By giving the market a false impression of their financial performance and condition, financial institutions may expect to lull the shareholders into a false sense of security, to set the prospective buyers of the company’s shares on the wrong
path so that there may not be a decline in the market value of its shares, and to keep the depositors from panicking into reconsidering their dealings with it or the would-be depositors from establishing a relationship with it. Significant profit or loss figures that are wrongly reported may put other companies in the same or different lines of business on the wrong scent, too. Moreover, the investors in shares have tended to decide to buy or sell mainly on the basis of the picture provided by the unaudited annual financial reports, because the audited ones are, naturally, slower in coming. Wrong reports may therefore lead them into unwise decisions.

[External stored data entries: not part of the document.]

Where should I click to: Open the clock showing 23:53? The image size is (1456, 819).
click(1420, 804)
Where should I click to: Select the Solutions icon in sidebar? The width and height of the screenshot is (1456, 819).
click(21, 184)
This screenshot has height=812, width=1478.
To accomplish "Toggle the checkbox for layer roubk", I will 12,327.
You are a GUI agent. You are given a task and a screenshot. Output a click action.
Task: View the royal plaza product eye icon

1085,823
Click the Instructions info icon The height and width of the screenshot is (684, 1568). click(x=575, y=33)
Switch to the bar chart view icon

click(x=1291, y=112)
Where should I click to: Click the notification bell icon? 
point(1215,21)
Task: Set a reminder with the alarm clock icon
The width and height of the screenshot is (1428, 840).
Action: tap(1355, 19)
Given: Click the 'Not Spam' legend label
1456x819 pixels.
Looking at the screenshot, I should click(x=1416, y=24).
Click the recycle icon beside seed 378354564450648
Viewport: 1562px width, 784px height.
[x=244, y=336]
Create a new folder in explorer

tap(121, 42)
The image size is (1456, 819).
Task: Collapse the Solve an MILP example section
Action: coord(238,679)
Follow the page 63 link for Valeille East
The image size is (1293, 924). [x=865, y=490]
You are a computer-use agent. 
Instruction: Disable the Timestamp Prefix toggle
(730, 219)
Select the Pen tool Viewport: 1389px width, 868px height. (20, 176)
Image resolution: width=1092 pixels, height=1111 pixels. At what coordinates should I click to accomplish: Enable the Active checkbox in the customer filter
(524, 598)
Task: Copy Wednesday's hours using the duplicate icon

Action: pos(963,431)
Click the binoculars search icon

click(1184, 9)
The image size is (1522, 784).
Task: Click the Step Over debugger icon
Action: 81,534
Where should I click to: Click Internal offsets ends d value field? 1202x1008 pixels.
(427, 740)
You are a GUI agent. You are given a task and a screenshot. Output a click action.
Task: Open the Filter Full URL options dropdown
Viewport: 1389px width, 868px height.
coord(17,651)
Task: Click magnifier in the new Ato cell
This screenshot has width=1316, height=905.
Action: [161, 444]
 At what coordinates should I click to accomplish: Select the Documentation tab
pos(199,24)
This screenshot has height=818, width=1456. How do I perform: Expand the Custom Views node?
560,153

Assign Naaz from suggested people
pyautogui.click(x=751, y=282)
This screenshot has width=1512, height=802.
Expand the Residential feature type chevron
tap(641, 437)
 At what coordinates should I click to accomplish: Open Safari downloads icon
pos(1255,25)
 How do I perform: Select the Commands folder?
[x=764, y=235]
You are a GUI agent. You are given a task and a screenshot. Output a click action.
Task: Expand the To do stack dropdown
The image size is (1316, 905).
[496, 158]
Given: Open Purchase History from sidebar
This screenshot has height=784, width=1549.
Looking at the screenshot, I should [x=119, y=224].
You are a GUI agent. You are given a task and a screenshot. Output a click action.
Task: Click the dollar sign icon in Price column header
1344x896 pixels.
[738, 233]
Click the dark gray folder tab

The unaudited and audited financial statements of 19 commercial banks have been compared. Those in the financial circles reckon that the state of affairs of the more numerous development banks and finance companies is of greater concern. In one bank case, the audited figure of loss is double that of the unaudited one. In another case, the unaudited accounts have inflated profit by as much as 50 per cent. There are also examples of a few reputed banks having seen their profits go up after the audited reports came. According to bankers the discrepancy is mainly due to the ways banks classify their loans and do loan loss provisioning. Loans considered unrecoverable decrease profits. This shows that the criteria for judging loans bad or doubtful are elastic, enabling malafide practitioners to play with the balance sheets. Greater control needs to be exercised in order to minimise the difference between the pre-audit and post-audit figures. The banking system is one of the few sectors in Nepal that is still robust and has potential to grow. There is a need for greater supervision and monitoring of financial institutions, especially finance companies and development banks. The central bank needs to play a more effective role to help grow financial markets as well as nurture people’s confidence. So much is at stake — the financial system and the economy itself.